Il pregio principale di questo libro — scritto molto bene, con una prosa scarna ed efficace — è quello di restituirci un’immagine di Maria più vera e più umana di quella alla quale siamo stati abituati, immagine spesso trasformata in un rigido santino lontano da ciò che deve essere stata la sua realtà. La realtà di una giovanissima donna che ha saputo accettare una proposta meravigliosa e difficilissima, e che giorno per giorno ha saputo inventare un ruolo che mai era stato vissuto e che mai più sarebbe stato vissuto dopo di lei.

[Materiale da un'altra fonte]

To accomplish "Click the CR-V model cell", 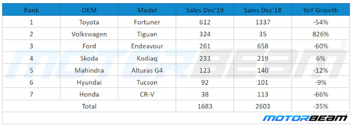I will (147, 94).
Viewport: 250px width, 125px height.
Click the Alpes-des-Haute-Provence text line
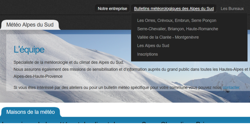(38, 76)
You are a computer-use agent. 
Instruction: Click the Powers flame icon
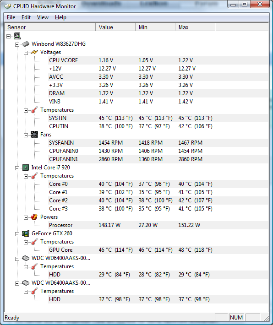(x=34, y=217)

Una donna che cresce insieme al figlio, nel trascorrere dei giorni, e per la quale la frase dell’evangelista Luca «custodiva tutte queste cose nel suo cuore» (2, 51) è una realtà profonda che la trasforma e la fa crescere spiritualmente. Maria allora è una creatura umana che come tutte le creature percorre la sua via con debolezza e coraggio insieme, con fiducia e paura. E già questo fatto la rende ai nostri occhi più vicina, più comprensibile, e allo stesso tempo ci offre un modello che è certo ineguagliabile, ma che offre per molti versi spunti anche a noi per un percorso spirituale forte e innovativo.

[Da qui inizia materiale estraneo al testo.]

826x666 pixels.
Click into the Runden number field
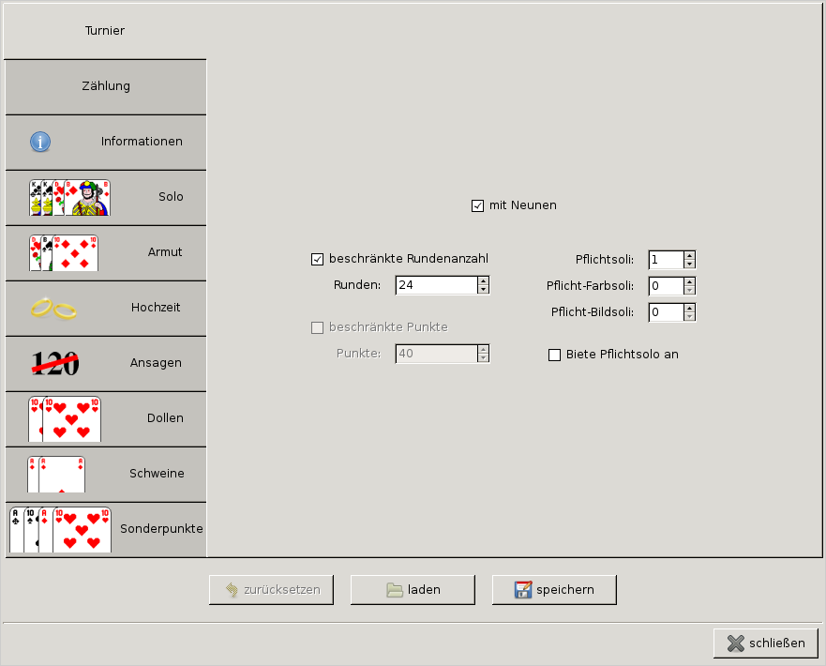click(x=436, y=285)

Ma un altro punto che l’autrice ha immaginato, con coraggio e sottigliezza, è che Gesù abbia chiesto alla madre di aiutarlo a sopportare la passione, a resistere al dolore. La Maria che soffre per il figlio quindi è anche quella che capisce come e dove aiutarlo nel suo compito nascosto e tremendo nel «silenzio del sabato», fino alla resurrezione che in un certo senso è possibile anche perché lei continua a crederci, a sperare.

Maria in questo racconto è quindi davvero partecipe della redenzione di Cristo in senso profondamente consapevole, soprattutto perché riesce a comprendere che Gesù può continuare a vivere solo se gli esseri umani sapranno dare ascolto e vita alle sue parole così nuove e rivoluzionarie. Nuove anche per quanto riguarda il posto delle donne, di cui lei è testimone e memento.

Questo romanzo è dunque molto coinvolgente e capace di suggerire nuove idee e interpretazioni della passione di Gesù, grazie proprio a un coinvolgimento personale che mette in gioco apertamente il fatto che l’autrice è donna e madre.